SOURCE TEXT:
** begin **

3D printed objects often suffer from fracturing, limiting durability and reliability of parts.

“I knew that nearly the entire industry was facing this problem,” Sweeney said. “Currently, prototype parts can be 3-D printed to see if something will fit in a certain design, but they cannot actually be used for a purpose beyond that.”

Sweeney collaborated with Green in the Department of Chemical Engineering at Texas Tech University, who had been working with Dr. Mohammad Saed, assistant professor in the electrical and computer engineering department at Texas Tech, on a project to detect carbon nanotubes using microwaves. The trio crafted an idea to use carbon nanotubes in 3D printed parts, coupled with microwave energy to weld the layers of parts together.

3D parts cannot simply be stuck into an oven to weld it together because it is plastic and will melt, explains Sweeney. The team needed to explore different welding methods, borrowing from traditional sources like a torch or TIG welder to join the interface of parts together.

“You’re not melting the entire part, just putting the heat where you need it,” Sweeney adds.

Since the layers making up the 3-D printed parts are so tiny, special materials are utilized to control where the heat hits and bonds the layers together.

“What we do is take 3-D printer filament and put a thin layer of our material, a carbon nanotube composite, on the outside,” Sweeney said. “When you print the parts out, that thin layer gets embedded at the interfaces of all the plastic strands. Then we stick it in a microwave, we use a bit more of a sophisticated microwave oven in this research, and monitor the temperature with an infrared camera.”

The technology is patent-pending and licensed with a local company in College Station, Essentium Materials. The materials are produced in-house, where they have also designed a new 3D printer technology to incorporate the electromagnetic welding process into the 3D printer itself. While the part is being printed, they are welding it at the same time. They are currently in beta mode, but this has the potential to be on every industrial and consumer 3D printer where strong parts are needed.

“If you’re an engineer and if you actually care about the mechanical properties of what you’re making, then this ideally would be on every printer in that category,” Sweeney said.

The team recently published a paper “Welding of 3-D Printed Carbon Nanotube-Polymer Composites by Locally Induced Microwave Heating,” in Science Advances.

** end **

Stored entries:
** begin **

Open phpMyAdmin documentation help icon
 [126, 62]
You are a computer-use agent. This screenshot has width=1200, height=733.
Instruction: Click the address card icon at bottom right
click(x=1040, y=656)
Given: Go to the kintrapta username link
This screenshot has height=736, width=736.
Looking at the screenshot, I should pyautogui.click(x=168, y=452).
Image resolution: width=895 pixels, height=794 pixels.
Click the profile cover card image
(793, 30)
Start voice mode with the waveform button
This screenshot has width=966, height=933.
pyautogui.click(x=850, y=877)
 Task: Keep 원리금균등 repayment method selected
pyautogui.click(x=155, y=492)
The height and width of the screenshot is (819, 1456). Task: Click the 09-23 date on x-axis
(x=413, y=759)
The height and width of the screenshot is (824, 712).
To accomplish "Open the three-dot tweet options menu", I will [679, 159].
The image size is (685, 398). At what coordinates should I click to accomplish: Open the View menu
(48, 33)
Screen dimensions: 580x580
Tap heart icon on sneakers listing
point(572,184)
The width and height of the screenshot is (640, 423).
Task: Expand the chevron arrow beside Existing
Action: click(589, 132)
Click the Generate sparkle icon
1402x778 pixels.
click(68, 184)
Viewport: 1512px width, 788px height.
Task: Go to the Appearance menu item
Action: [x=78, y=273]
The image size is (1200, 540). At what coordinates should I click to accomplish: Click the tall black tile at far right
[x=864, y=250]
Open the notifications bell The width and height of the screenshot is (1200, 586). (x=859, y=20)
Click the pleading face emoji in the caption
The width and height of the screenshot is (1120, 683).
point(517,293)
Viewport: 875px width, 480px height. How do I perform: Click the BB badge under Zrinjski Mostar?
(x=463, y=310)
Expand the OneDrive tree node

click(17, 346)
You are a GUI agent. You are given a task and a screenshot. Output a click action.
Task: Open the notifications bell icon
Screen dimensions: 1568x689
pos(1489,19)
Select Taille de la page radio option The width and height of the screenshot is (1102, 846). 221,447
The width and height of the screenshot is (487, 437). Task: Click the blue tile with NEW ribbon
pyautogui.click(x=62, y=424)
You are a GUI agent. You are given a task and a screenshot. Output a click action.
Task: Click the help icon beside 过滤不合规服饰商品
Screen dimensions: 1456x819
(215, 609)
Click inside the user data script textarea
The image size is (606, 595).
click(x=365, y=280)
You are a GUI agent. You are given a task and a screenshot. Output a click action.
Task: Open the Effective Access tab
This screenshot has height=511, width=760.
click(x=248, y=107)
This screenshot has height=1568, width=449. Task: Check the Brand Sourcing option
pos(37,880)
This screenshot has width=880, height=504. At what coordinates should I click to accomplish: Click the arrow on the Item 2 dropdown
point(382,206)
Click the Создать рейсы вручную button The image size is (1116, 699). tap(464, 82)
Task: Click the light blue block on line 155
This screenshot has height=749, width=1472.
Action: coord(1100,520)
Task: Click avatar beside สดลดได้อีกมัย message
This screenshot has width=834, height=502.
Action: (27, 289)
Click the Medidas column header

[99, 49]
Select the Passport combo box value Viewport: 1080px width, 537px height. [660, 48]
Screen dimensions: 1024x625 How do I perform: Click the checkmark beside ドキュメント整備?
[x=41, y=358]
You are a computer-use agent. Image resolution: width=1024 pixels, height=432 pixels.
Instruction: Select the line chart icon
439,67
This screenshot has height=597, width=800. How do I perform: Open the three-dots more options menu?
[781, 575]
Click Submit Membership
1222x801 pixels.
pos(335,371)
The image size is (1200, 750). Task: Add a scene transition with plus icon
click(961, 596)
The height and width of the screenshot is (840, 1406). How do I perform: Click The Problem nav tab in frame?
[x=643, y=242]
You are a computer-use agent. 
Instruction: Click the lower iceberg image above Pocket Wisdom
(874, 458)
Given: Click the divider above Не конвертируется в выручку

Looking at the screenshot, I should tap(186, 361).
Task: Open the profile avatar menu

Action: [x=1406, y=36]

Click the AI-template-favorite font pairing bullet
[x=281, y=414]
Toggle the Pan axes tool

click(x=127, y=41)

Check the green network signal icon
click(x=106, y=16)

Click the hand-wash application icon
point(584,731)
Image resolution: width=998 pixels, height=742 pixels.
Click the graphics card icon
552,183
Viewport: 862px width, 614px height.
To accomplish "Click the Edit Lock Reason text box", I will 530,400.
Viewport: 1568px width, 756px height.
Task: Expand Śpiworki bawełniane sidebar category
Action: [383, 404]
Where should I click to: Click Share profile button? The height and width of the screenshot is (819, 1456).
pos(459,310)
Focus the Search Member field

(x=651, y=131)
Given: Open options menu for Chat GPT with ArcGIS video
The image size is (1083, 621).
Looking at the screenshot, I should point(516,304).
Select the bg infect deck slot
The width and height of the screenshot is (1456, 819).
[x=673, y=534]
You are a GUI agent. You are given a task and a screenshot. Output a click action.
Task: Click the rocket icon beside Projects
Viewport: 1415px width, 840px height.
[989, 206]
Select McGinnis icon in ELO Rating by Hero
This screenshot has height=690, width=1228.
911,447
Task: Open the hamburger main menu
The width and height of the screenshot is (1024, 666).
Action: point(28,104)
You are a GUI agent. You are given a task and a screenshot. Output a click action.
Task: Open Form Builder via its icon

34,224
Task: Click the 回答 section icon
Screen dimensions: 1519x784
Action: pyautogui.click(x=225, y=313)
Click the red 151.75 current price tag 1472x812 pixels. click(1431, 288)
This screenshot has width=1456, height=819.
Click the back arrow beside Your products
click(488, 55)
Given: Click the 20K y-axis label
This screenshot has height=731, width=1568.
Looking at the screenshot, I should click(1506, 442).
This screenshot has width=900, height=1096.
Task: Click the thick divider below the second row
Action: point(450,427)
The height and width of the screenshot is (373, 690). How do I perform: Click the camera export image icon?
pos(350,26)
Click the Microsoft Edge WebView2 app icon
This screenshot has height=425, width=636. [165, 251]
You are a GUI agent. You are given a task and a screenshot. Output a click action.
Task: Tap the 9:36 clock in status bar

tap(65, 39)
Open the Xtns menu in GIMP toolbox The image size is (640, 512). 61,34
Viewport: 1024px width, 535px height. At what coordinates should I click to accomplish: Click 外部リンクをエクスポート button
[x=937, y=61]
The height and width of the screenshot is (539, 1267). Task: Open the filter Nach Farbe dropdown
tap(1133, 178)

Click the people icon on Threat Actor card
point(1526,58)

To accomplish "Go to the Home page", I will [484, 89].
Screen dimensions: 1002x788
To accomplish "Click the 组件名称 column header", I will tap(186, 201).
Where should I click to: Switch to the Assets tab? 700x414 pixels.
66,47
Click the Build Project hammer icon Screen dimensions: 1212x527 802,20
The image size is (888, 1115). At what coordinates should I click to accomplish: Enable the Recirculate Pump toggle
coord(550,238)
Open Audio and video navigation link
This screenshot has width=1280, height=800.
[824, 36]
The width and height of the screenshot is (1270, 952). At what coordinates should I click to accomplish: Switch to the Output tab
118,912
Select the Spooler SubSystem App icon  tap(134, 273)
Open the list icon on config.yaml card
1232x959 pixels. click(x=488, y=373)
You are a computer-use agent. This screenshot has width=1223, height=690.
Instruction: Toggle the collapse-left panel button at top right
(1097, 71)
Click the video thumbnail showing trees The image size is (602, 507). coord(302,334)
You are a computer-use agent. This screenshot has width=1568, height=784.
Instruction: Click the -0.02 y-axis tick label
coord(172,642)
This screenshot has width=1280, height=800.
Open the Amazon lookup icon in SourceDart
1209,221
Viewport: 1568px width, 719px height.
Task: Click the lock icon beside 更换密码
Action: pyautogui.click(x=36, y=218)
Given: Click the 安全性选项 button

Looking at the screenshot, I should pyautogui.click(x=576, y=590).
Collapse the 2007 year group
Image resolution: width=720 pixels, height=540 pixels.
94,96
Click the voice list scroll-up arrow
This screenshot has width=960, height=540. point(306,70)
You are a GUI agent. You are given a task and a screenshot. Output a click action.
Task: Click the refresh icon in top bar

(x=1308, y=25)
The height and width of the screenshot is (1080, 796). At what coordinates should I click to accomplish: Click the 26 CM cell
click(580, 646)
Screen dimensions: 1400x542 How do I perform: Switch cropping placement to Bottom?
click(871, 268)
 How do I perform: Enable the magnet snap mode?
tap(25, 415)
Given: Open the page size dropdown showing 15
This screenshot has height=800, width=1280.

** end **

EXERCISE AIM:
Using the article on welding 3D printed parts, answer these:
(a) What tool does the team use to monitor the temperature during microwave heating?
(b) Which company is the technology licensed with?
(c) In which journal did the team publish its paper?
The stored entries play no part in what comes next.

RESPONSE TO THIS EXERCISE:
(a) An infrared camera.
(b) Essentium Materials, a local company in College Station.
(c) Science Advances.